State Rep. Vicki Lopez, as promised, dropped a massive bill to address condo board corruption, a measure that would create stronger criminal penalties for officials who engage in kickbacks or election fraud. It also sets a new level of transparency.
Lopez, appearing on the Anti-Social podcast, said the 117-page HB1021 – dubbed Condo 3.0 – is the next logical step in tweaking Florida laws in the wake of the collapse of Champlain Towers South in Surfside in June 2021. She filed it just before Christmas.
The representative of District 113, which includes Key Biscayne, fashioned the bill after conducting listening tours throughout the state. She was part of a Key Biscayne town hall on the issue in November.
While she said there are a lot of good condo boards where members volunteer their time and work tirelessly to make their building a better place to live, her bill addresses the “bad actors.”
“They were placed there by the condo owners to represent their voice and they had become adversaries of condo owners,” she said.
Many complaints from condo owners to Lopez were about boards refusing to turn over records – even when the Department of Business and Professional Regulation (DBPR) ordered them to do so. The new law requires that condominiums of more than 25 units must post their budgets, meeting minutes and contracts to a website.
“It’s a game-changer,” Lopez said.
In the last two sessions the focus was on making sure another Surfside never happened again by requiring “milestone” inspections to catch and fix structural defects — and to ensure that prudent reserve funds were available to make those repairs.
The central part of her bill would give state regulators more authority to hold rogue condo boards accountable. “Now the same jurisdiction that they (DBPR) had when the developer first developed the property is the same they’re going to have now,” Lopez said.
Lopez said when it came to elections, residents who lived part-time in another country were often disenfranchised.
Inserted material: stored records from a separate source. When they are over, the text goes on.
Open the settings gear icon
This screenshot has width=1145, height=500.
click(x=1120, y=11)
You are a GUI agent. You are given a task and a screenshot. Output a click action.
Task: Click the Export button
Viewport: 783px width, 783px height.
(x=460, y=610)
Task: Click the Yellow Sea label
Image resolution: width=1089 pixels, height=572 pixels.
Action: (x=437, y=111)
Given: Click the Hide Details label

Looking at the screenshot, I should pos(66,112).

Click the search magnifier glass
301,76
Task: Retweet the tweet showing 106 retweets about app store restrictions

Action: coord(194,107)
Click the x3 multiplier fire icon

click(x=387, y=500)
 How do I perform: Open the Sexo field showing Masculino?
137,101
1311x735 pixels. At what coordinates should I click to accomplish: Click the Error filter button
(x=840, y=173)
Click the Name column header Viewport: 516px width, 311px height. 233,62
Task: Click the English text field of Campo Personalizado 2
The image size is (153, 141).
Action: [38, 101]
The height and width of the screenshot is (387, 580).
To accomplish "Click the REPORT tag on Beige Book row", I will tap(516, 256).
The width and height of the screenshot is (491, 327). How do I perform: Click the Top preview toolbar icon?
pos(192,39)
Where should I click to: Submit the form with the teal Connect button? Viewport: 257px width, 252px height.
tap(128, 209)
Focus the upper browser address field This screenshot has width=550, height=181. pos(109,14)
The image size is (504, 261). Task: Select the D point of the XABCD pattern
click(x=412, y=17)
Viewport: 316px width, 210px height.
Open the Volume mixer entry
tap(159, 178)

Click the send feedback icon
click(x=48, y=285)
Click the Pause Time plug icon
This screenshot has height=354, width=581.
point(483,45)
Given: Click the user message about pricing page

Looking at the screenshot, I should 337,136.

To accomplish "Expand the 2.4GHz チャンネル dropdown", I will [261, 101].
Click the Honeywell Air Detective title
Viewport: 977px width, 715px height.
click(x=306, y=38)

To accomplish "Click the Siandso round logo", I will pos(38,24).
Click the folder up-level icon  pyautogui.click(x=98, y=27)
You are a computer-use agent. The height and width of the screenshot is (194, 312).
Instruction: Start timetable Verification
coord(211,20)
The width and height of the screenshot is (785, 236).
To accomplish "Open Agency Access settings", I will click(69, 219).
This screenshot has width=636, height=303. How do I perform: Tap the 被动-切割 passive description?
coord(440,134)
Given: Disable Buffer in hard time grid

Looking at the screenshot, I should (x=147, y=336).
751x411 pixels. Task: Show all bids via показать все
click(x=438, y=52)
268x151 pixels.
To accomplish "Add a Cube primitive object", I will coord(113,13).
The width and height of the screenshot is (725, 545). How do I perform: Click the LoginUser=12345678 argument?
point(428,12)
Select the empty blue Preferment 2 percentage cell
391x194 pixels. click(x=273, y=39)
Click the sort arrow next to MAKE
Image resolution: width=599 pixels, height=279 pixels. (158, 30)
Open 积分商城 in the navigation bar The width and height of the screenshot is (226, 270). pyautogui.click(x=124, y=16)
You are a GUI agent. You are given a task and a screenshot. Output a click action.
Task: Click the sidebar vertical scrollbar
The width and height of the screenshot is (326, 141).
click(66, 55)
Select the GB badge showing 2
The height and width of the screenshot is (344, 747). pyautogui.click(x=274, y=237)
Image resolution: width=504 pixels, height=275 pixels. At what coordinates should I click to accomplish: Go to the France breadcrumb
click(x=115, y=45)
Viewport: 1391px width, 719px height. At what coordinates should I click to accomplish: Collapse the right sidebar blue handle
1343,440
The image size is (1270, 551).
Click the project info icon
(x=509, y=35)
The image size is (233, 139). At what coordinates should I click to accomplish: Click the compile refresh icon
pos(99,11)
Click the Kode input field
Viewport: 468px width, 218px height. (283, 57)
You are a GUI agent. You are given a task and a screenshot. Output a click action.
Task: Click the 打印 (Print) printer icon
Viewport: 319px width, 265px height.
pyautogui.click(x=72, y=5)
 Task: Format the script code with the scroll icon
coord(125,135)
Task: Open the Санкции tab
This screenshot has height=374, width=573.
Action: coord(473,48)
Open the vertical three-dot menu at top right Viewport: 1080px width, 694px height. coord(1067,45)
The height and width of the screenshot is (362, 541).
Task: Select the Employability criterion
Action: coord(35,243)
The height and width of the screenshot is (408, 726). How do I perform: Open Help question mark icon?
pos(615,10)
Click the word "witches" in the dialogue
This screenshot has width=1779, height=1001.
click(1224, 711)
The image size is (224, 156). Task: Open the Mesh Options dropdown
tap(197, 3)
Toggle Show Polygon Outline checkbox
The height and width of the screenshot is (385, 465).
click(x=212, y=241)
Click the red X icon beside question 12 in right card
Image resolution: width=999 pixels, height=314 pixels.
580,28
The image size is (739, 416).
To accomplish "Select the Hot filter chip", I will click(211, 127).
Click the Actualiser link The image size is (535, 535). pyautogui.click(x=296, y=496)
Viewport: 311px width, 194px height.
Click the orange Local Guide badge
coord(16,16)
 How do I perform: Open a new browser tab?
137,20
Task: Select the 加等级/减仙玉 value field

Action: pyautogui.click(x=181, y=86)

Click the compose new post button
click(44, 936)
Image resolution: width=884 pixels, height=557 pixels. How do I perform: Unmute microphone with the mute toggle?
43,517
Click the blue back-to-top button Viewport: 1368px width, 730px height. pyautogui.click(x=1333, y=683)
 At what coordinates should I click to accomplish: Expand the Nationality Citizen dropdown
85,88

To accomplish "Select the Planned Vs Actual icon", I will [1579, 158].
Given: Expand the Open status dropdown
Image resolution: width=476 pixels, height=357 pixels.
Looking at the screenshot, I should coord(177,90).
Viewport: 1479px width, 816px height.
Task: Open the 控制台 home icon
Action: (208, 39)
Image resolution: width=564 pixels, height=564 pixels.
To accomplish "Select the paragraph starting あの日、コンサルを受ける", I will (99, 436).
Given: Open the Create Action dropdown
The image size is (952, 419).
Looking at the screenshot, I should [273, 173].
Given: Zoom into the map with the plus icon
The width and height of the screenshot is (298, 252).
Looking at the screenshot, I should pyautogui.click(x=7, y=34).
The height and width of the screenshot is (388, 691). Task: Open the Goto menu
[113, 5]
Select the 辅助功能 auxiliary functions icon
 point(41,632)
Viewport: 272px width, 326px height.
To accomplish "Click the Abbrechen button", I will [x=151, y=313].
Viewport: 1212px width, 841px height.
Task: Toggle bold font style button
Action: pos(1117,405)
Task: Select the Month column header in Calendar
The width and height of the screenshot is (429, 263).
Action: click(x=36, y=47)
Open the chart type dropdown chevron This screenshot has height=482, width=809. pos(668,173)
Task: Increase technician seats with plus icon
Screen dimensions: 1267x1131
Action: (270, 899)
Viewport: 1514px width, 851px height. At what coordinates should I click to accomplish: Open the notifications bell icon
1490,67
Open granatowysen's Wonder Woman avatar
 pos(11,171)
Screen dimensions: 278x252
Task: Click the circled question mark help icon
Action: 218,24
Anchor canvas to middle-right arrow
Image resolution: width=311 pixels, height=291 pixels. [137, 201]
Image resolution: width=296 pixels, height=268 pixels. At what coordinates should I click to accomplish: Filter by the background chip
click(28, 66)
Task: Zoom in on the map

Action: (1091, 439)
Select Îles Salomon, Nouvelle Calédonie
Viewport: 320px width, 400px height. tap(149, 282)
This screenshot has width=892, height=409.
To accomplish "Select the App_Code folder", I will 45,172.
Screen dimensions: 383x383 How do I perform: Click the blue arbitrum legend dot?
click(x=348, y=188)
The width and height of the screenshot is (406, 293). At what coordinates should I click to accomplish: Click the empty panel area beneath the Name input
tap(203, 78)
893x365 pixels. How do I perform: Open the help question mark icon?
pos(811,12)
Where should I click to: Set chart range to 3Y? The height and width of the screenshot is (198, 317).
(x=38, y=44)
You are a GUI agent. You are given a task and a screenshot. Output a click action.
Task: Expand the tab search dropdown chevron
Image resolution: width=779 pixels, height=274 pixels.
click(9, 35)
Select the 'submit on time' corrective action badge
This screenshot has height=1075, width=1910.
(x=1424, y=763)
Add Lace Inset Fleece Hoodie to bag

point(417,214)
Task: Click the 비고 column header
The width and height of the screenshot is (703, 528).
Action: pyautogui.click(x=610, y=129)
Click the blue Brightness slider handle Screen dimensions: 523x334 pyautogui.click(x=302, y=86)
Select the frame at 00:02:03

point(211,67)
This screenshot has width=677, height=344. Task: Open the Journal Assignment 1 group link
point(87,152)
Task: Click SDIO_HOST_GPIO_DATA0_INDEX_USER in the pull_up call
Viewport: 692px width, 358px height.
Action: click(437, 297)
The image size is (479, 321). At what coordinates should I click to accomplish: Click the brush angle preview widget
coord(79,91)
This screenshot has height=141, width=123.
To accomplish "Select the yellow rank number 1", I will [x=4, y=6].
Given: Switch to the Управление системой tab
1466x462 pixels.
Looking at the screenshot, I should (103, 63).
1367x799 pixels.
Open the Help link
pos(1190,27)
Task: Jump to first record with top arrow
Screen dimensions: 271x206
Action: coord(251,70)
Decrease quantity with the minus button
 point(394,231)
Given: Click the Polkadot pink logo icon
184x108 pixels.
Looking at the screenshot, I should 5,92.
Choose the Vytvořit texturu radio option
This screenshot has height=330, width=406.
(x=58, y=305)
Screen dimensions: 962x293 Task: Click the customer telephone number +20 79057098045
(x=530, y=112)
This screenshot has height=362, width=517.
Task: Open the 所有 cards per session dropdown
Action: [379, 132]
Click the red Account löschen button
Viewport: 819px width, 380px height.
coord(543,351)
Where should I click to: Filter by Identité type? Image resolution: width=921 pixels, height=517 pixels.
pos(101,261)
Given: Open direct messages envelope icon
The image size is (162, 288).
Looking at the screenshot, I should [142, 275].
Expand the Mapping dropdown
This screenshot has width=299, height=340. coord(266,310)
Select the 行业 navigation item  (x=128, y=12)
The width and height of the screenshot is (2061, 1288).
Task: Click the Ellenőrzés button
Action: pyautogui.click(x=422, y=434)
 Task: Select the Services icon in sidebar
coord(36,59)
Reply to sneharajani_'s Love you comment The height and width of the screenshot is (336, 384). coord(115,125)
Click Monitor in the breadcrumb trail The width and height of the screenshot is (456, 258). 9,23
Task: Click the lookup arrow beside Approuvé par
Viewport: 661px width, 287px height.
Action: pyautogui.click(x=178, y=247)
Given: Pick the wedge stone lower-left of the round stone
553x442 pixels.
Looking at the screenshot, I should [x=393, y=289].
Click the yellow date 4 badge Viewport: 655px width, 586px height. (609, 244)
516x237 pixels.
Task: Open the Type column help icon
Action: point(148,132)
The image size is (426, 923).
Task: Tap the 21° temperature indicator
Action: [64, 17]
Or there was outright fraud at the ballot box.
The bill adds criminal penalties for election fraud that are the same as existing penalties for political offices. “That’s how important it is to us that these elections are done properly,” Lopez said. “I think that is going to send a strong message.”
The bill also makes it a third-degree felony punishable up to five years in prison for any board officer, director or manager of an association who unlawfully solicits, accepts anything or service as a kickback. Property managers and condo board members would have to disclose any conflict of interest. Included would be “favors” done for board members by condo employees.
“We learned from many property managers that either the board members or the property managers have been doing business with their family members, their business partners, and whomever,” Lopez said. Even “favors” done for board members by building employees could be prosecuted, she said, if her bill becomes law.
Key Biscayne is not immune to allegations of condo corruption. A property manager at EmeraldBay is charged with funneling maintenance fees into a private company she formed.
The president of EmeraldBay at the time – Louisa Conway – said property manager Maria Ferrer Rodriguez resigned due to illness when police revealed an investigation into a misappropriation of funds in May.
“I’m a little worried about your Condo 3.0,” Conway told Lopez at the November town hall. Conway, a former Village Council candidate who remains a political firebrand, was voted out as Board president of EmeraldBay in June.
A similar measure has been sponsored in the Florida Senate by fellow Republican, Sen. Jennifer Bradley of Fleming Island and Sen. Jason Pizzo of Miami, a Democrat.
Lopez is also co-sponsoring an unrelated bill, HB1029, to create a pilot program where condo owners and associations can obtain home-hardening grants – already available to homeowners – through the My Safe Florida Home program.
“Once we harden these condominium buildings, the insurance rates will go down,” Lopez said.